* Prompt *
Copy each of the following items word for word, keeping every line as it appears.
***
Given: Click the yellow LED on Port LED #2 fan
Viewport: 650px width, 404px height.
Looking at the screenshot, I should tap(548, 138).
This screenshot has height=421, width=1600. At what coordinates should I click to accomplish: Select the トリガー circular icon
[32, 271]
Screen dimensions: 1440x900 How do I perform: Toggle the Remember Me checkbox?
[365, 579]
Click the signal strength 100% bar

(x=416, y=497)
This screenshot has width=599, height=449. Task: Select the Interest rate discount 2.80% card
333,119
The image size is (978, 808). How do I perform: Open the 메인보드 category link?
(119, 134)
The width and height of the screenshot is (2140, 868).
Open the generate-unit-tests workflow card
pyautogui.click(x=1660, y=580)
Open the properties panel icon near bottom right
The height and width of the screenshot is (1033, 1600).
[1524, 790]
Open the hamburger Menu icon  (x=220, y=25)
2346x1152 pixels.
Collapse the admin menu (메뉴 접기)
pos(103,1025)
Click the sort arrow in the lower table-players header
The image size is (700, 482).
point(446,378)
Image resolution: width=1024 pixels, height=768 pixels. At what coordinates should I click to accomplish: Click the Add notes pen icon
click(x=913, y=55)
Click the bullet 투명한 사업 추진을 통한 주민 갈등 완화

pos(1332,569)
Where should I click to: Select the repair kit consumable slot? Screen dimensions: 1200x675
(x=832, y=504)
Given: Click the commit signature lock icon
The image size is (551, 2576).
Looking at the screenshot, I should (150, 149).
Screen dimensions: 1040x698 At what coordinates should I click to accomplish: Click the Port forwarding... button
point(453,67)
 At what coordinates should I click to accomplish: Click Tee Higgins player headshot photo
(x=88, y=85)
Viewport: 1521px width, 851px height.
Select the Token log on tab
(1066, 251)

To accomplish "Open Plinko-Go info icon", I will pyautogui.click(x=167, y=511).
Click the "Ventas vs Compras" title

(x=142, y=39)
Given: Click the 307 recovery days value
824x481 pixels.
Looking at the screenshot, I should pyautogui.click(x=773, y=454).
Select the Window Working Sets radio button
***
* Response *
Given: Click the yellow LED on Port LED #2 fan
Viewport: 650px width, 404px height.
Looking at the screenshot, I should tap(548, 138).
This screenshot has height=421, width=1600. At what coordinates should I click to accomplish: Select the トリガー circular icon
[32, 271]
Screen dimensions: 1440x900 How do I perform: Toggle the Remember Me checkbox?
[365, 579]
Click the signal strength 100% bar

(x=416, y=497)
This screenshot has width=599, height=449. Task: Select the Interest rate discount 2.80% card
333,119
The image size is (978, 808). How do I perform: Open the 메인보드 category link?
(119, 134)
The width and height of the screenshot is (2140, 868).
Open the generate-unit-tests workflow card
pyautogui.click(x=1660, y=580)
Open the properties panel icon near bottom right
The height and width of the screenshot is (1033, 1600).
[1524, 790]
Open the hamburger Menu icon  (x=220, y=25)
2346x1152 pixels.
Collapse the admin menu (메뉴 접기)
pos(103,1025)
Click the sort arrow in the lower table-players header
The image size is (700, 482).
point(446,378)
Image resolution: width=1024 pixels, height=768 pixels. At what coordinates should I click to accomplish: Click the Add notes pen icon
click(x=913, y=55)
Click the bullet 투명한 사업 추진을 통한 주민 갈등 완화

pos(1332,569)
Where should I click to: Select the repair kit consumable slot? Screen dimensions: 1200x675
(x=832, y=504)
Given: Click the commit signature lock icon
The image size is (551, 2576).
Looking at the screenshot, I should (150, 149).
Screen dimensions: 1040x698 At what coordinates should I click to accomplish: Click the Port forwarding... button
point(453,67)
 At what coordinates should I click to accomplish: Click Tee Higgins player headshot photo
(x=88, y=85)
Viewport: 1521px width, 851px height.
Select the Token log on tab
(1066, 251)

To accomplish "Open Plinko-Go info icon", I will pyautogui.click(x=167, y=511).
Click the "Ventas vs Compras" title

(x=142, y=39)
Given: Click the 307 recovery days value
824x481 pixels.
Looking at the screenshot, I should pyautogui.click(x=773, y=454).
Select the Window Working Sets radio button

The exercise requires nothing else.